With the dollar set for its worst year in 32 years (and if that trend continues, a considerably bigger drop from here), the euro is at its strongest since January 2015 - to Draghi's dismay - as no matter what the 'economies' either side of the Atlantic do, the trend remains your friend... for now. The big question, as former fund manager Richard Breslow notes is "So where do we go from here? Or, more properly, what can we use for signs?"
Do you think the euro goes home every night and is serenaded with a gusty version of "For He’s a Jolly Good Fellow"? Given how it’s been trading, it wouldn’t be a surprise or undeserved. There have been impulsive days higher and moments it looked under stress, yet ended up holding support. And not just against the beleaguered dollar but a virtual pantheon of other currency crosses deemed to measure its relative strength. It seems to be an appropriate song to mark the achievement because it too is shared by many countries not always on the same page.

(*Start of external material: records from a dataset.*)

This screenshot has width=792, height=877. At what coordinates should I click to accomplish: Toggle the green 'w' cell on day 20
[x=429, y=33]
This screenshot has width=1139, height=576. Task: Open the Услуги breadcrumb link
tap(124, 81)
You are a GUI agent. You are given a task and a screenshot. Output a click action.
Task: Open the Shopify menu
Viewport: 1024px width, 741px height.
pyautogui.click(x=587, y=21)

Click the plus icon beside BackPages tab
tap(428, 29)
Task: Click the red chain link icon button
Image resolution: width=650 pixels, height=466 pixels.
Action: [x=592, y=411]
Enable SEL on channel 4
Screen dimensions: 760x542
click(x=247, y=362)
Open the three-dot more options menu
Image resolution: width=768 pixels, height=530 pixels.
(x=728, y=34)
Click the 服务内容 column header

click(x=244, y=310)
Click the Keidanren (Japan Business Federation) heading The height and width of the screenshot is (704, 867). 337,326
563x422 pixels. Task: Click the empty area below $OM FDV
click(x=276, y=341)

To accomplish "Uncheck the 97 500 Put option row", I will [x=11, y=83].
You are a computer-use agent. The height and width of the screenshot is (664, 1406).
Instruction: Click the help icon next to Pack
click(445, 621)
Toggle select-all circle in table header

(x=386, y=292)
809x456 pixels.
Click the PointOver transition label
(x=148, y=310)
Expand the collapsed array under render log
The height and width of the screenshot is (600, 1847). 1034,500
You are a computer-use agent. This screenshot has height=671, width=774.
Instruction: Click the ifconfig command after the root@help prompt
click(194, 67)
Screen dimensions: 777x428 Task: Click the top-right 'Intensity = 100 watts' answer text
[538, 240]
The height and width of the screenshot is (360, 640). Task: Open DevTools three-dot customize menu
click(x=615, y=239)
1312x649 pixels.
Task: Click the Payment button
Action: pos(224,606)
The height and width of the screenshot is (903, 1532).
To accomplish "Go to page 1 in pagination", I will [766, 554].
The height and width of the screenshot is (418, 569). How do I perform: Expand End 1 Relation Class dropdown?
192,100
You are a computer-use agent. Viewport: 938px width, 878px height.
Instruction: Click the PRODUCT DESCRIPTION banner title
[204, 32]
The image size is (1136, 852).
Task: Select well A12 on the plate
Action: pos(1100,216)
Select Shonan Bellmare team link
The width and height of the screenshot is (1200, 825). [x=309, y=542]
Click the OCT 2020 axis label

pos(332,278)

Currency markets love a good story. And, in some cases, like now, are willing to embrace one that looks like it could have a happy ending.
The euro zone economy is doing better. Political risk has lessened and they may be actually inching toward some form of taper. The fact that unemployment remains way too high, political risk deferred isn’t the same as eliminated, and they are nowhere near their inflation target is for later.
Foreign-exchange traders also have a strong affinity for round numbers. And reaching targets that become personal challenges. They’ve little concern for overshooting current fundamentals when they get the bit between their teeth, with no hesitation to extrapolate galore. It is, after all a game, and that’s what makes currency traders so lovable.
But they also adore the parlor trick of calling a turn. Especially if they’ve missed a move that can morph into a source of torment unless it has a serious pullback to let them in. Sounds familiar, doesn’t it? The difference is, FX traders tend to get bearish on dips and forget to buy it.
So where do we go from here? Or, more properly, what can we use for signs? One thing that’s characterized this entire move is it’s been equally impressive versus a broad number of other currencies. Don’t focus on only one cross.
And don’t over-analyze intra-day noise. Closes are the only things that matter. And it’s probably best to leave dailies to the day traders and use weekly and monthly charts which, given these moves, have much more detail to share. It’s a testimony to the scope of this sea change in the euro’s fortunes that the moving averages you need to use are like everything else in this environment; a search for duration. If you use weeklies, think 200- or 233-week moving averages. If monthlies, keep a close eye on the 55-MMA. Wow, who would have thought I’d be saying that looking back at Q1?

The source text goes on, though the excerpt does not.